To celebrate Independence Day on December 16, Kazakhstan’s National Bank will print two commemorative bank notes each to the value of 20 tenge. (Delovaya nedelya, December 12) The National Bank’s more pressing agenda, however, was outlined in a press statement on December 11. (Panorama, December 12) In its second move of this kind, the Bank has withdrawn licenses from six regional banks, whose assets, consisting almost exclusively of non-returnable credit, were deemed as "negative for Kazakhstan’s economy". Simultaneously, the National Bank named the eight banks that it regards as solid in terms both of size of private capital (over 1 billion tenge) and of assets. They are Kazkommertsbank, Narodny bank (Savings Bank), TuranAlemBank, ABN AMRO Bank, Temirbank, Evraziisky Bank, Eksimbank, and Kazagroprombank. (Delovaya nedelya, December 12) With the establishment of a bank branch in the Republic’s new capital costing as much as 300 million tenge, the move to Akmola is likely to cause a further reduction in banking operations. Currently, only four medium-sized banks operate in Akmola.(Delovaya nedelya, December 12)

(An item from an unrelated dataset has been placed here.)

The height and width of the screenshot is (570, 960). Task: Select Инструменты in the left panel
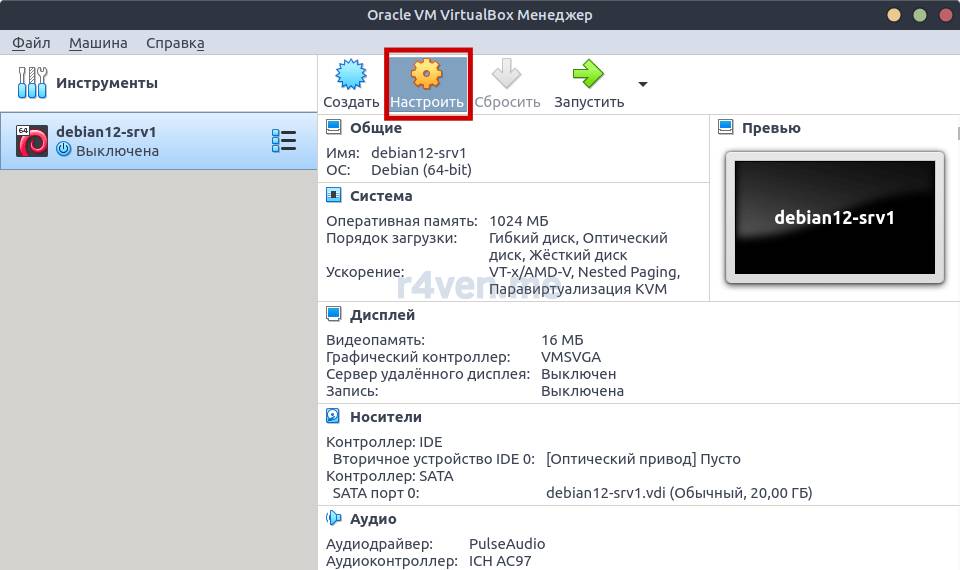[x=106, y=83]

The banking sector today differs markedly from the early days of independence, when, prior to the tenge’s introduction in November 1993, the National Bank was a prisoner to Moscow’s ruble emissions. By 1995, Uraz Dzhandosov and his then aide, Grigory Marchenko, both appointed by former prime minister Akezhan Kazhegeldyn as, respectively, Head and Deputy Head of the National Bank, had introduced several reforms. Learning from the success of ABN-AMRO, the authorities placed a 25 percent ceiling on foreign participation. Moreover, with the goal of attracting equity and debt financing, the government set up state banks involved in investment, such as the state Export-Import Bank, the Rehabilitation Bank, and the Bank for Housing Construction. The leading commercial bank since 1996 has been Kazkommertsbank. Its close links with Kazhegeldyn were no secret.
The government has given Kazkommertsbank the task, over the next few months, of acting as financial manager to several of the country’s strategic industries which are on the verge of bankruptcy, such as the state air company, Kazakhstan Aue Zholy, and various uranium enterprises. Meanwhile, the government, along with the National Bank, will set about privatizing the Savings Bank. A portion of the Bank’s shares will be sold on the stock exchange, and a portion will become state security deposits. Ultimately, however, Kazakhstan seems destined to be plagued by a dearth of capital, hindering many of the more attractive investments which continue to be in the capital intensive areas of the extractive and processing industries.